Satu

868 60 16
                                    

"Lo gila?" umpat Bright pada teman-temannya seraya menatap mereka tidak percaya.

"Kita masih waras, lo kalah dan milih dare. Udah lakuin aja dare dari kita," ucap Gulf seraya tersenyum meledek.

"Buktiin kalau lo gentleman, Bright." Nani menambahkan.

Bright memandang ke arah bangku depan di mana ada seorang sedang membaca buku.

Lelaki itu terlihat berpikir.

"Udah jangan banyak mikir, lo tinggal ajak dia pacaran abis itu lo putusin," ujar Dew enteng.

Bright menarik napas dalam-dalam lalu mengangguk ringan. "Oke, gue akan lakuin dare ini. Bakal gue tunjukkin ke kalian kalau gue Bright Bumantara adalah seorang lelaki sejati."

Bright berlajalan mendekat ke arah pemuda yang berada di bangku depan. Kemudian tanpa izin duduk di samping pemuda itu.

"Win, lagi apa?" tanya Bright basa-basi.

Win tak menghiraukan Bright dan sibuk dengan buku di tangannya.

Anjir gue dicuekin, batin Bright mengumpat.

"Win gue lihat PR lo dong, gue lupa ngerjain." Bright memberikan cengiran tak berdosanya.

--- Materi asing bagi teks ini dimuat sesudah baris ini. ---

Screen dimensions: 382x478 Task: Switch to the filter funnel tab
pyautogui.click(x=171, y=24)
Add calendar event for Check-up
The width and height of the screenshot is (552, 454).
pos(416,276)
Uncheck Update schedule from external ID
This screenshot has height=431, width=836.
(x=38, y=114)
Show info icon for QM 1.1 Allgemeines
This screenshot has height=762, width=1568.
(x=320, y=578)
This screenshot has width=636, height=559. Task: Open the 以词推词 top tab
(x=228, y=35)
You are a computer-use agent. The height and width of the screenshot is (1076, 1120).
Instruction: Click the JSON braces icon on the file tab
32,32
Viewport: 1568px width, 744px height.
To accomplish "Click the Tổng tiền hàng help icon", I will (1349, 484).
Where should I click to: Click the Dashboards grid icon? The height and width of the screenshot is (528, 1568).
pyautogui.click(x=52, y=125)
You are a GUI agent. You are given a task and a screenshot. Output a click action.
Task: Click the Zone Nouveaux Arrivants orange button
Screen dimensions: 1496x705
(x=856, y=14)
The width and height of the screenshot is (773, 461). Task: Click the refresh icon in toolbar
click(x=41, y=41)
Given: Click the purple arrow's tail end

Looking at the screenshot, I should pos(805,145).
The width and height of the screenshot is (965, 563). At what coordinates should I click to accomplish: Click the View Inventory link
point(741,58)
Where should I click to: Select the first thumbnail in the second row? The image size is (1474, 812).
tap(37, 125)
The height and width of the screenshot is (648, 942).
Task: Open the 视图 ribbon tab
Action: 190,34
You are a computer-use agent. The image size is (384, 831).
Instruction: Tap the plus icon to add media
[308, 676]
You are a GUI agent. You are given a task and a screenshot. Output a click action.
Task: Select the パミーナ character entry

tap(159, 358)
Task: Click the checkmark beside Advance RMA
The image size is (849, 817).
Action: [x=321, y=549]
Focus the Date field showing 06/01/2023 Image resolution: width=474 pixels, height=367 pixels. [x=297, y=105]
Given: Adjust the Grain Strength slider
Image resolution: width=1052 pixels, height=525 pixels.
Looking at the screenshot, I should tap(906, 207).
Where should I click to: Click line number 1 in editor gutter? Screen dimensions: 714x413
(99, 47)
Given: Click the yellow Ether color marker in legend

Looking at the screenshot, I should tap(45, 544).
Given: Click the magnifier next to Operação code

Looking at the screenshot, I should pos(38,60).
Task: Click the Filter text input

Sejenak Win berhenti membaca, ia melirik Bright sekilas lalu kembali fokus pada buku yang ia baca.

"Win, ken–"

"To the point aja, mau lo apa? Enggak usah basa-basi," ujar Win tanpa mengalihkan pandangannya dari buku yang sedang ia baca.

Bright menggaruk tengkuknya seraya tersenyum canggung.

"Jadian yuk!"

Lagi-lagi Win berhenti membaca. Namun, kali ini netranya tidak berpaling dari bukunya.

"Lo mau 'kan jadi pacar gue?"

"Gue enggak ada waktu buat hal enggak penting kayak gitu," jawab Win lugas.

"Rugi kalau lo nolak gue." Entah kenapa hati Bright merasa tidak nyaman ketika Win menolak dirinya tanpa berpikir.

Win menutup bukunya dan menaruhnya ke samping, kini atensi pemuda itu sepenuhnya pada Bright.

"Gue enggak peduli." Win menatap Bright datar seolah berbicara dengan orang di depannya itu bukan hal penting dan hanya membuang waktu.

Menarik, batin Bright berpikir.

Ini akan menjadi permainan yang menarik. Adrenalin dan ego-nya sebagai lelaki terpancing untuk mendapatkan Win dan menaklukkan pemuda itu.

Bright mendekat dan membisikkan sesuatu di telinga Win. "Kita lihat nanti, tunggu aja."

Setelahnya lelaki itu pergi meninggalkan Win yang lanjut membaca bukunya, mengabaikan perkataan Bright seolah itu bukan apa-apa.

Hari semakin sore dan langit perlahan bertambah gelap tanda hujan akan turun. Win masih menunggu bus lewat di halte.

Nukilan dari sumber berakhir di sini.